Porn Studies MagazinEs gibt mittlerweile auch ein Magazin mit dem gleichnamigen Namen Porn Studies, dass Pornographie als Forschungsgegenstand etabliert und zeitgenössische Ansichten und Ergebnisse in Umlauf bringt. Es wurden von Feona Attwood und Clarissa Smith gegründet.

 

 

Unser Ruf ist gut in schlechten Kreisen

Aller Anfang ist schwer. Gehen die Porn Studies in ihr drittes Jahrzehnt, so muss die Anerkennung unserer Arbeit hart erkämpft und laufend verteidigt werden. Ich trug auf einer Konferenz im Hauptsaal vor, als der Rektor der dortigen Universität bei der Panelleiterin intervenieren wollte, meine Präsentation augenblicklich zu stoppen. Man könne im Hauptsaal einer Universität keine Pornos zeigen. Ich hatte meine Argumente mit Anschauungsmaterial unterlegt.
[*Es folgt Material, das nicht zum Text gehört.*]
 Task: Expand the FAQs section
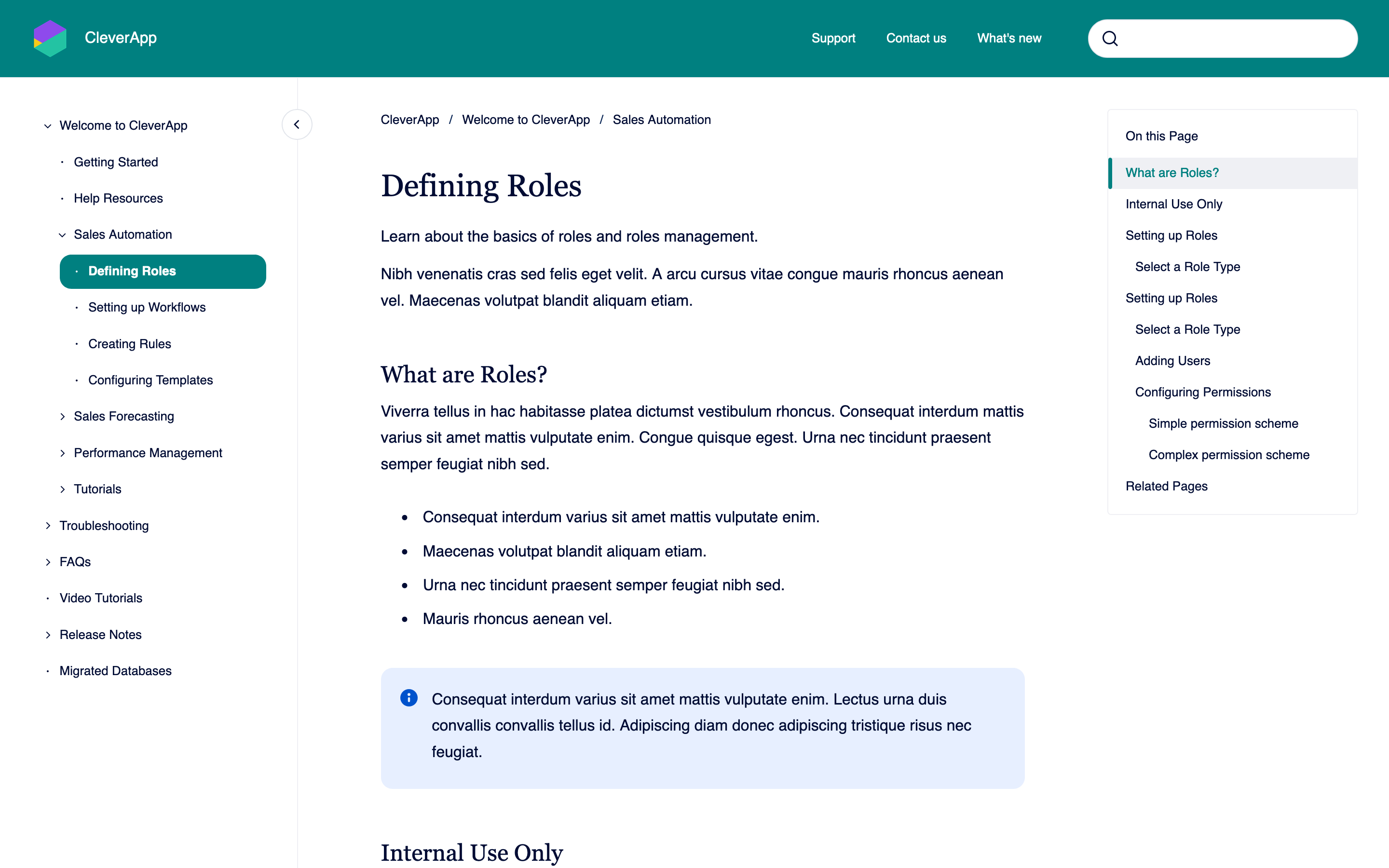(48, 562)
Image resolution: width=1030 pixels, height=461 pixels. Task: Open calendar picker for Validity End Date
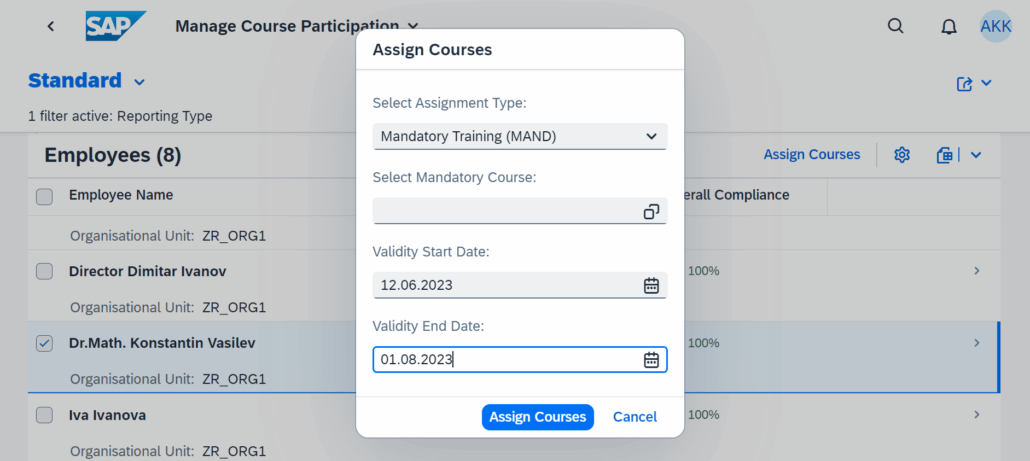pyautogui.click(x=651, y=360)
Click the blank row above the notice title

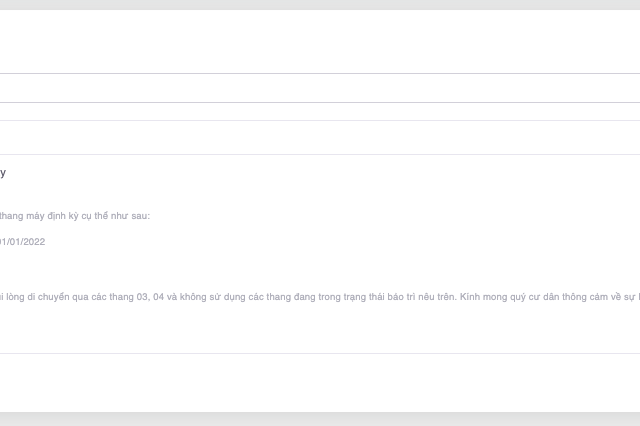pyautogui.click(x=320, y=138)
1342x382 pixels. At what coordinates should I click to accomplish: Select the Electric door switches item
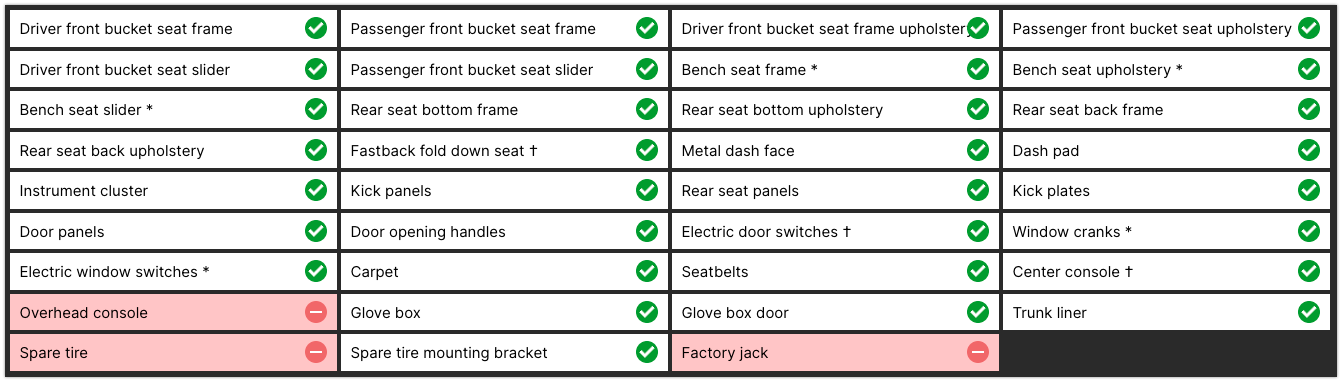(x=835, y=232)
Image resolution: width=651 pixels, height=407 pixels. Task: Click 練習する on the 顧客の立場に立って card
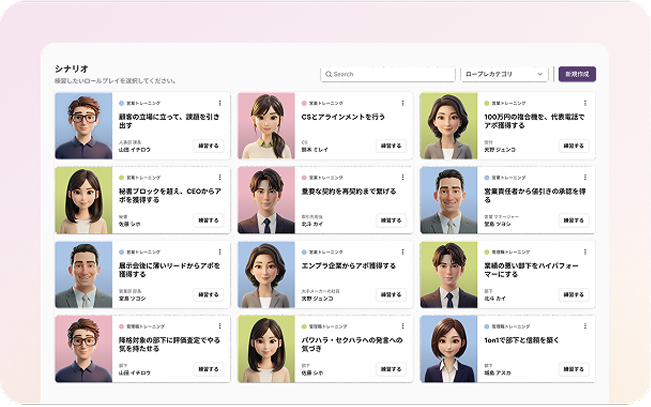click(x=208, y=145)
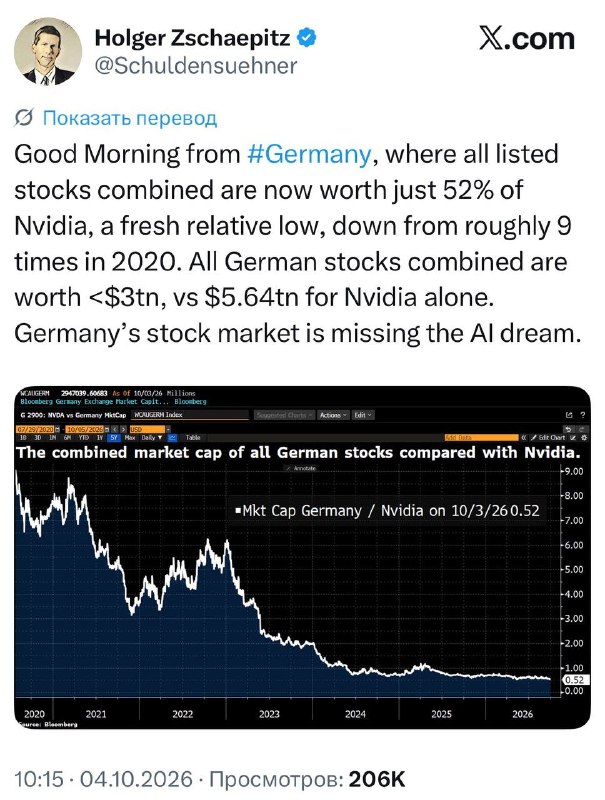Expand the Edit dropdown menu
The width and height of the screenshot is (605, 800).
(x=363, y=415)
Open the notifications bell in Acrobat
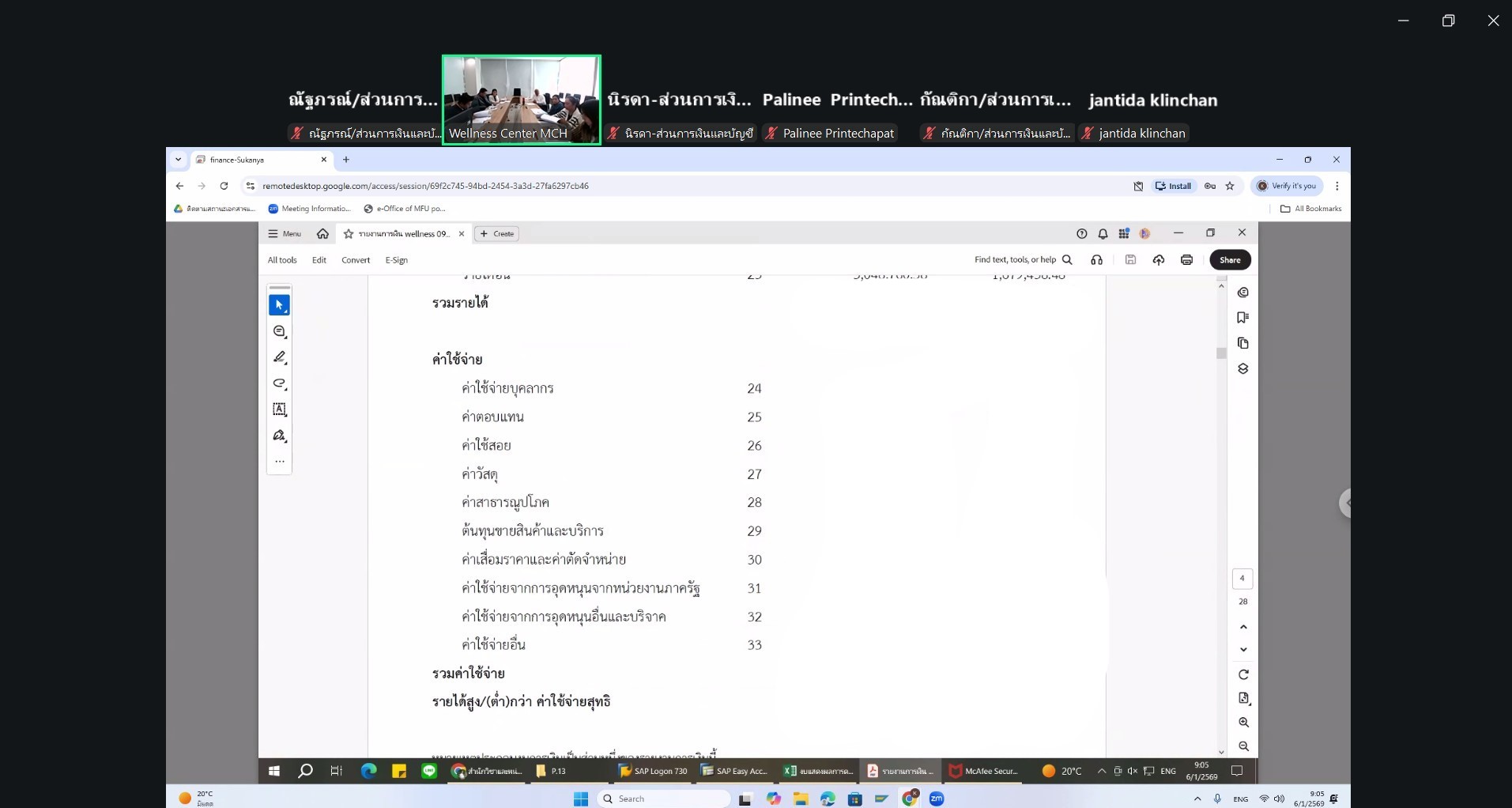This screenshot has height=808, width=1512. [1103, 233]
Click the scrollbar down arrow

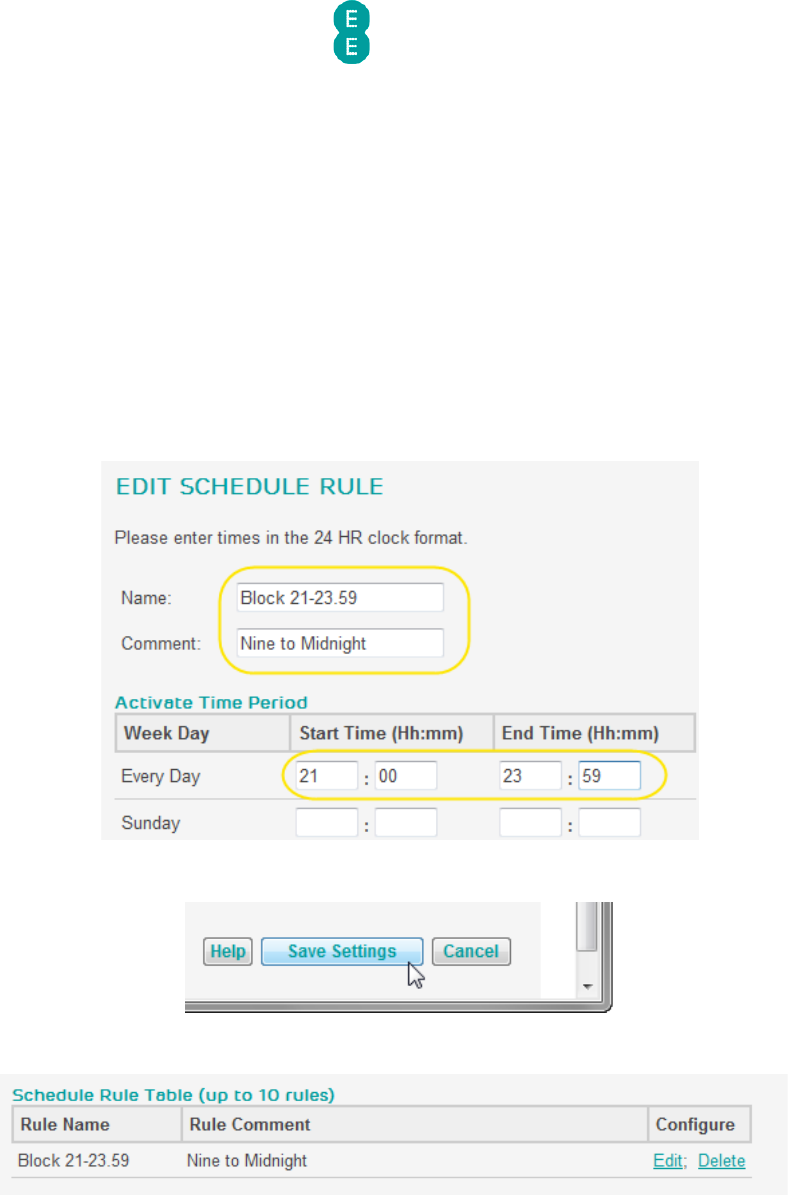(x=588, y=986)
Wenn man etwas studieren möchte, so muss man mindestens hinsehen können. Im Line-Up einer Konferenz sind wir gern gesehen, wir füllen die gähnende Leere der Hörsäle. Wir kriegen zwar die Slots, die volle Anerkennung wird aber wohl noch etwas auf sich warten lassen. Das geht Hand in Hand mit der Anerkennung der Pornographie als mehr denn Masturbationsvorlage, nämlich als kulturelles Phänomen in der Gesellschaft. Bis dahin trösten wir uns damit, die Rock-Stars der Scientific Community zu sein. Unbeliebt, zensiert, skeptisch beäugt und doch Publikumsliebling auf jeder Konferenz. Ich kann mir Schlimmeres vorstellen.